• Problem details
Go through the data below. List every line that holds the word "gear".
Segment Start: Information provided
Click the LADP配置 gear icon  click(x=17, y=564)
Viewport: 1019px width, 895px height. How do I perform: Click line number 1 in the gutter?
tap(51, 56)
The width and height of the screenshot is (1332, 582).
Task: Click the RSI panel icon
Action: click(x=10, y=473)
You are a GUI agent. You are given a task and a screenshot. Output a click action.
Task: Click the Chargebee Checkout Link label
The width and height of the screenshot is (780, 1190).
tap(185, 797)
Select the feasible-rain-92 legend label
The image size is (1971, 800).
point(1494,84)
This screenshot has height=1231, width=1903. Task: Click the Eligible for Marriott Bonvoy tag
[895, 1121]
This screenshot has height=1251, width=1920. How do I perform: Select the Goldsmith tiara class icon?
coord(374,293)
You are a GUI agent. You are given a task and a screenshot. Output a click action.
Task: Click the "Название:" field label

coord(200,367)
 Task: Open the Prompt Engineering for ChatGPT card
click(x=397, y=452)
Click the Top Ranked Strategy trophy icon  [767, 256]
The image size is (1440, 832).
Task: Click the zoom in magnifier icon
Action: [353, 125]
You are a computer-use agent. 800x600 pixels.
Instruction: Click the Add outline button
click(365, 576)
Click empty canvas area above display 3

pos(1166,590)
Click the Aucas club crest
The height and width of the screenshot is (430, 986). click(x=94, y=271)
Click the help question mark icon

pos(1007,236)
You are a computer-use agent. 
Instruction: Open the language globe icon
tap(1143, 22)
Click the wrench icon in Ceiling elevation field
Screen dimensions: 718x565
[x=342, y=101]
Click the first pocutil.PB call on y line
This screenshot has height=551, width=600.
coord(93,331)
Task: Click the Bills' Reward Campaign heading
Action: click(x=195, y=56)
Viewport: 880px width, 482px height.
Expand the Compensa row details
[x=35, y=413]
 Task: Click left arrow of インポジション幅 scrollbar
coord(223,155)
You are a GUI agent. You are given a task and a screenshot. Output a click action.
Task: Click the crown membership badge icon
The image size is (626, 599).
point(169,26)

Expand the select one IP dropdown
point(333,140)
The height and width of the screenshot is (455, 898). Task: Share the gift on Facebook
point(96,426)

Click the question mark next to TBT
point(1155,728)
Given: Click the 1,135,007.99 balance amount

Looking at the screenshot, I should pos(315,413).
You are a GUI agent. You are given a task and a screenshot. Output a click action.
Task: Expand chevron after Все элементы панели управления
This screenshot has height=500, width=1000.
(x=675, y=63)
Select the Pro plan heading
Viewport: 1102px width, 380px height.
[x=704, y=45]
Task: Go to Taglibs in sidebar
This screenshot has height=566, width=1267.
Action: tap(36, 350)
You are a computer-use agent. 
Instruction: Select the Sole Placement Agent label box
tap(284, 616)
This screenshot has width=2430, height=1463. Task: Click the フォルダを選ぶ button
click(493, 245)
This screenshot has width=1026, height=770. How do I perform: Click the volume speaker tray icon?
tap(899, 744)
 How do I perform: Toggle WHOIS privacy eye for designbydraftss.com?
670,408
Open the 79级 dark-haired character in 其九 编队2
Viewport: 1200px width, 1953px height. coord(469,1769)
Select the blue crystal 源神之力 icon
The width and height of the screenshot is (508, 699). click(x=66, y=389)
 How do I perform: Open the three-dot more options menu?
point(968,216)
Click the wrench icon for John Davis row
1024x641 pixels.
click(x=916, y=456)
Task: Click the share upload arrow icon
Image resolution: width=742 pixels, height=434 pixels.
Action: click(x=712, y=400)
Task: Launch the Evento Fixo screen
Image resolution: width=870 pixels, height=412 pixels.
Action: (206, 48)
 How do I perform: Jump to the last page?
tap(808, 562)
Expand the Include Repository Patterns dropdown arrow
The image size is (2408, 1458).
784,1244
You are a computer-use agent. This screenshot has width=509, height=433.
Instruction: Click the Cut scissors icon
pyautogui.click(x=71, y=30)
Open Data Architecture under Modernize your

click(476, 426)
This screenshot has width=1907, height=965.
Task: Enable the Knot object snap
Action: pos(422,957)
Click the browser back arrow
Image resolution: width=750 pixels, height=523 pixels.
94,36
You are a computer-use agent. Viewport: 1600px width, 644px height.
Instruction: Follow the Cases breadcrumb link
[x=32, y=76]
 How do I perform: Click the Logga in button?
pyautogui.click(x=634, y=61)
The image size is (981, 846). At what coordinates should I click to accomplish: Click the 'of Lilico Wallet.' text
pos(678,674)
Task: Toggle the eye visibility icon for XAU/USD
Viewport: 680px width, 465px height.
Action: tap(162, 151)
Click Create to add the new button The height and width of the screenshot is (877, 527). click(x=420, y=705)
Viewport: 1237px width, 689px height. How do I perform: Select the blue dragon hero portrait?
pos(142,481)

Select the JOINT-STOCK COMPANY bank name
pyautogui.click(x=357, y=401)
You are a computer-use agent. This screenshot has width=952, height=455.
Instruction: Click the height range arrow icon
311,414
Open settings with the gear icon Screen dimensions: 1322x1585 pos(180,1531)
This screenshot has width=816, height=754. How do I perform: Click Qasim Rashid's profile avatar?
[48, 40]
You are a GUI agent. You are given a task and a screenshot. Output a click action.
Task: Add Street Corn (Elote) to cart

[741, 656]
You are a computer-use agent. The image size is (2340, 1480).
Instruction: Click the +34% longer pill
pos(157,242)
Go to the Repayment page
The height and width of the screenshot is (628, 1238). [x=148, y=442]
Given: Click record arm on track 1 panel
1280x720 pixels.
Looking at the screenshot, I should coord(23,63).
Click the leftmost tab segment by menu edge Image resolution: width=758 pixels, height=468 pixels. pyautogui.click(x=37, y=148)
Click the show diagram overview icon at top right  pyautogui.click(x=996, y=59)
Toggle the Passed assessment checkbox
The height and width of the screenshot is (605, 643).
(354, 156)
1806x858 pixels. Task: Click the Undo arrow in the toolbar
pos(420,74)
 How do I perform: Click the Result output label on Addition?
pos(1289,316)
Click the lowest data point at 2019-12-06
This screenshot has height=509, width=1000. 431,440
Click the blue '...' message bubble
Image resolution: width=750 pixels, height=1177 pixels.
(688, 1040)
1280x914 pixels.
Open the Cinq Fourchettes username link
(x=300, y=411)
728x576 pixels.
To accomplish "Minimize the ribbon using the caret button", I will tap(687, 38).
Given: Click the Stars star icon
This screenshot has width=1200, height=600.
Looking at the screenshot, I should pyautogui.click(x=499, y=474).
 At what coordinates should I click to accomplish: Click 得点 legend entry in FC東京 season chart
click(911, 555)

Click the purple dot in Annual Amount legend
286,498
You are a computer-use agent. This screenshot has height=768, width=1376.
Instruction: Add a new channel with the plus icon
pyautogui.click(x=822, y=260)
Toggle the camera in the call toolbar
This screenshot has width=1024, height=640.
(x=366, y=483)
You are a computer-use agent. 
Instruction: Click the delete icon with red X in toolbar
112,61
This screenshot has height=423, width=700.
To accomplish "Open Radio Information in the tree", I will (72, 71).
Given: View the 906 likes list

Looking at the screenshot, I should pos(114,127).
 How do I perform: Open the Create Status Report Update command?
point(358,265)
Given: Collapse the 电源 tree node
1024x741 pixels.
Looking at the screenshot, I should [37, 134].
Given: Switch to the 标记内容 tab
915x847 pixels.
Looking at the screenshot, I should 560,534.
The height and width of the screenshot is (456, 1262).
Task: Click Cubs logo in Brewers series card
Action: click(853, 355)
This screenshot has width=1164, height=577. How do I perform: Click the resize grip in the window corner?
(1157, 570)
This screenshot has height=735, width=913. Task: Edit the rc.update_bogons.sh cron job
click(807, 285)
Segment End: Information provided
• Finished exercise
Click the LADP配置 gear icon  click(x=17, y=564)
Open settings with the gear icon Screen dimensions: 1322x1585 pos(180,1531)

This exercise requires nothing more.